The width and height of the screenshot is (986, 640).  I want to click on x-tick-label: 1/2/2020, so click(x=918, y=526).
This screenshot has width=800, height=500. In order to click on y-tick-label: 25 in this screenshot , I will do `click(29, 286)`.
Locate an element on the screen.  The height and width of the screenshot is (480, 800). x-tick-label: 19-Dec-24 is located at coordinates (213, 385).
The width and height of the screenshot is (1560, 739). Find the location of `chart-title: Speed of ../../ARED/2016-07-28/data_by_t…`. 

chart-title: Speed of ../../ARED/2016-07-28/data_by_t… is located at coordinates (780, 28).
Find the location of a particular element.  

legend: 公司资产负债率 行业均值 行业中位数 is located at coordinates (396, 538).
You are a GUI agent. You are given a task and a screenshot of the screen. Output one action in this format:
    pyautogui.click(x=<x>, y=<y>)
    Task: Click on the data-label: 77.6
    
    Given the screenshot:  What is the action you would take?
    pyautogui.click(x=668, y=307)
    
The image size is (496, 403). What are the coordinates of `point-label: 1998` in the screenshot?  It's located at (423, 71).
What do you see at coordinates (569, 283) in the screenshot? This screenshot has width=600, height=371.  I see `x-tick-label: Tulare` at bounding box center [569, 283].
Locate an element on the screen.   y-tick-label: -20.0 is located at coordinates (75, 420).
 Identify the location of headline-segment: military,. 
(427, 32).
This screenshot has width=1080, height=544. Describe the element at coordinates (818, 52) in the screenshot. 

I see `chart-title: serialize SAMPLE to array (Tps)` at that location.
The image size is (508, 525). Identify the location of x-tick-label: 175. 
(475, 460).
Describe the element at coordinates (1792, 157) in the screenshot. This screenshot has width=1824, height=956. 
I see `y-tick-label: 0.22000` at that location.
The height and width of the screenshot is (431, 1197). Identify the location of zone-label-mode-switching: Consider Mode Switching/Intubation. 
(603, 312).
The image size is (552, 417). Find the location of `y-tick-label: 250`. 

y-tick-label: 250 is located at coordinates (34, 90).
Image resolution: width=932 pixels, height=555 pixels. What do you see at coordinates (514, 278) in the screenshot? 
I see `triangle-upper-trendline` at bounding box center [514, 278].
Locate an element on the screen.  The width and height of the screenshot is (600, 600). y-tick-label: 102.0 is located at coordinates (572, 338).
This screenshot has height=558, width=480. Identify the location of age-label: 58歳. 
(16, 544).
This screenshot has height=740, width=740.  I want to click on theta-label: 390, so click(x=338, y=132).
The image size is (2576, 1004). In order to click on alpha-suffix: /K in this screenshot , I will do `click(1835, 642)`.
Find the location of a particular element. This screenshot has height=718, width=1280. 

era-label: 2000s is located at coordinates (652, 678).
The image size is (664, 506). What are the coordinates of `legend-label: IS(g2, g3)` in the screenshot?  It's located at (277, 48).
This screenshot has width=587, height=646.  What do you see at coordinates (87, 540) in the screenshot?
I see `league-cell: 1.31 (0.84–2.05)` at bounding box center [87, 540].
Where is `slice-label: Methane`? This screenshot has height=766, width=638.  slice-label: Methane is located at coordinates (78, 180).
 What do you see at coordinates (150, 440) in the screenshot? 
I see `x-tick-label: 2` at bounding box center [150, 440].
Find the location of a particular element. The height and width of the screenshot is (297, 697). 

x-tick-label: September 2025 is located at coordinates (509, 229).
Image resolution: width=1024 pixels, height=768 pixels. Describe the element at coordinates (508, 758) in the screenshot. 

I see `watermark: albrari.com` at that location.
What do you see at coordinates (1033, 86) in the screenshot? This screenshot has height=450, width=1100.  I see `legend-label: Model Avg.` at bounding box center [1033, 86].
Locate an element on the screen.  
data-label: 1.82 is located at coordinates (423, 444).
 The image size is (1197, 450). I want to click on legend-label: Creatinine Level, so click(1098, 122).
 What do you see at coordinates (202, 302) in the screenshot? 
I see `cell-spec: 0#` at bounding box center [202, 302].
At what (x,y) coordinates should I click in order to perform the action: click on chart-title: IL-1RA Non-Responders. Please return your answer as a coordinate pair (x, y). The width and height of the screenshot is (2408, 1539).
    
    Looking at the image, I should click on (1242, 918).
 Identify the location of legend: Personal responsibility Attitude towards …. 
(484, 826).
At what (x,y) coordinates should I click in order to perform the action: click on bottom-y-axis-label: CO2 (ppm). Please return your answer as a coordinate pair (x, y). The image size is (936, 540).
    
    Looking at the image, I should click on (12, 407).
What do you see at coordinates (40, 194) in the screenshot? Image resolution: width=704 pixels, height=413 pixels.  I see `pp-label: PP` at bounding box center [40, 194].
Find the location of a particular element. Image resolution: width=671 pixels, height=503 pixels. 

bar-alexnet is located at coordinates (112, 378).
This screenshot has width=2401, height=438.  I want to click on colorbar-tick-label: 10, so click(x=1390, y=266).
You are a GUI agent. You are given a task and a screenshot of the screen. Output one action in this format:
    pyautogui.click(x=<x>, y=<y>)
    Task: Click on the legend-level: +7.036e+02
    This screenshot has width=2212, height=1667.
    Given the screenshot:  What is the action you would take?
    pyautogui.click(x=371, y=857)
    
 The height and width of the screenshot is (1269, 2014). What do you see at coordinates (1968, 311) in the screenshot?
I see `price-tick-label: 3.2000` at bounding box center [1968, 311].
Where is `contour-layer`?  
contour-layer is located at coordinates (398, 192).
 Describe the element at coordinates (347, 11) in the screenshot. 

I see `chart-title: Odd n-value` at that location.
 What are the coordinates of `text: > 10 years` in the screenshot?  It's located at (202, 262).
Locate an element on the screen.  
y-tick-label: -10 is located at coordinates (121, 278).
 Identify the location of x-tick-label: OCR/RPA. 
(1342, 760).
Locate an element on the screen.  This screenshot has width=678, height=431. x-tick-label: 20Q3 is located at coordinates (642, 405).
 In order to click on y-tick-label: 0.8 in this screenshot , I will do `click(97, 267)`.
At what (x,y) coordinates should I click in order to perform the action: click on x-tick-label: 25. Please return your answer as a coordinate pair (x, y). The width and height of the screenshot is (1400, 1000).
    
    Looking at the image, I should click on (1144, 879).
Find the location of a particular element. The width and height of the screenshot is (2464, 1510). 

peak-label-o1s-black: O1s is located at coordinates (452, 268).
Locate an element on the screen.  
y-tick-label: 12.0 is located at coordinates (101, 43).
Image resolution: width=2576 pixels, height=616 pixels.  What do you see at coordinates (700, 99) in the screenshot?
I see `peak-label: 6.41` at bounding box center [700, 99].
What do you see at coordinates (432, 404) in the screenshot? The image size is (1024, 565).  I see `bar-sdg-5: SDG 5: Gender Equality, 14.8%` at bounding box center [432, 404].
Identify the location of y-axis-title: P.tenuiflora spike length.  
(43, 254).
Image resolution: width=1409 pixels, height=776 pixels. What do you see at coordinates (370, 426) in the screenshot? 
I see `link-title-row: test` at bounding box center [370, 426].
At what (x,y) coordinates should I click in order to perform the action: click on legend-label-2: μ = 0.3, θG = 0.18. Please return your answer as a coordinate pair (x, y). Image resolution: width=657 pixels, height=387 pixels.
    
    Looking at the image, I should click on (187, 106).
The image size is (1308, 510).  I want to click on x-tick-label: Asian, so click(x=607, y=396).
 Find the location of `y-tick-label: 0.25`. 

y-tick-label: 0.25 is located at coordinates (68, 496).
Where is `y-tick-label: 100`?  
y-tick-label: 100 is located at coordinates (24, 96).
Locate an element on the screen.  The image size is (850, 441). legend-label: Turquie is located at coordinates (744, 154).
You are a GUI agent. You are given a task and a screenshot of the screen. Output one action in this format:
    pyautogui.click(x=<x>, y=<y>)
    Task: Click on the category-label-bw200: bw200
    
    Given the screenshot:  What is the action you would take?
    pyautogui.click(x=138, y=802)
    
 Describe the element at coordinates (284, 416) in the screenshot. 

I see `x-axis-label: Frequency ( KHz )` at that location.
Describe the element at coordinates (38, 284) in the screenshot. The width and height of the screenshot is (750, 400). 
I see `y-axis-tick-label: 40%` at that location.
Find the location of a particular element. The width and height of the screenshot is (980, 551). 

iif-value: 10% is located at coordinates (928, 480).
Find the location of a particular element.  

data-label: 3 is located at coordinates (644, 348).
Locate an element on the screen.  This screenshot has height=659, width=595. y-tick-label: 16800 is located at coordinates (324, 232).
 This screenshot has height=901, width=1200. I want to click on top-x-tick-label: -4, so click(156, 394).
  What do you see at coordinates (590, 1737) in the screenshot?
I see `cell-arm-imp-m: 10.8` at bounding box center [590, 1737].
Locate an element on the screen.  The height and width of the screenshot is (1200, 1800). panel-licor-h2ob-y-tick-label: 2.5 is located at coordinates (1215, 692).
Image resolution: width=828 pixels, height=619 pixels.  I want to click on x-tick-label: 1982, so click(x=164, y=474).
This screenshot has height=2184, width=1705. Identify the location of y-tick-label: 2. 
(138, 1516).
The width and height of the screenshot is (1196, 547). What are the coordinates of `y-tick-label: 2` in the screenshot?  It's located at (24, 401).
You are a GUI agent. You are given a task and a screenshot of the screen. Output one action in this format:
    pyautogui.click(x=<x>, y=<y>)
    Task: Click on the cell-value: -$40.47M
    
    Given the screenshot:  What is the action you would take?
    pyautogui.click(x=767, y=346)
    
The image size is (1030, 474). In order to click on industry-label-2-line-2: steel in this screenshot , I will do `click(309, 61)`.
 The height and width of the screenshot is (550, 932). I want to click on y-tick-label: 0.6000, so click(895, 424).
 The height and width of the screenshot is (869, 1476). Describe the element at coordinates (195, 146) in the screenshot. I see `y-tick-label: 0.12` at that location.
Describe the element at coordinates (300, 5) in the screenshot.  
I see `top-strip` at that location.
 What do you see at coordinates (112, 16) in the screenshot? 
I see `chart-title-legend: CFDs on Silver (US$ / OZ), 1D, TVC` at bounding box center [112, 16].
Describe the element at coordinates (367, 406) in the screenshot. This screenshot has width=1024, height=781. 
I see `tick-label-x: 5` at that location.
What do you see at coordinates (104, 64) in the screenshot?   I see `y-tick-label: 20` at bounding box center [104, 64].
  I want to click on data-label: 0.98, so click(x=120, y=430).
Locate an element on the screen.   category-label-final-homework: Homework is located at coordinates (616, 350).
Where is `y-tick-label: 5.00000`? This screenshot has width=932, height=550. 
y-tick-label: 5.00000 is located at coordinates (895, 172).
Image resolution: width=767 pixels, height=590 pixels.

□ □ □ □ □

### Exercise objective
Can you rewrite the entries from the line with "Identify the location of headline-segment: military,." to the line with "serialize SAMPLE to", putting "image" wherever "screenshot" appears and leaving everything else unchanged?

### Answer box
 Identify the location of headline-segment: military,. 
(427, 32).
This image has width=1080, height=544. Describe the element at coordinates (818, 52) in the image. 

I see `chart-title: serialize SAMPLE to array (Tps)` at that location.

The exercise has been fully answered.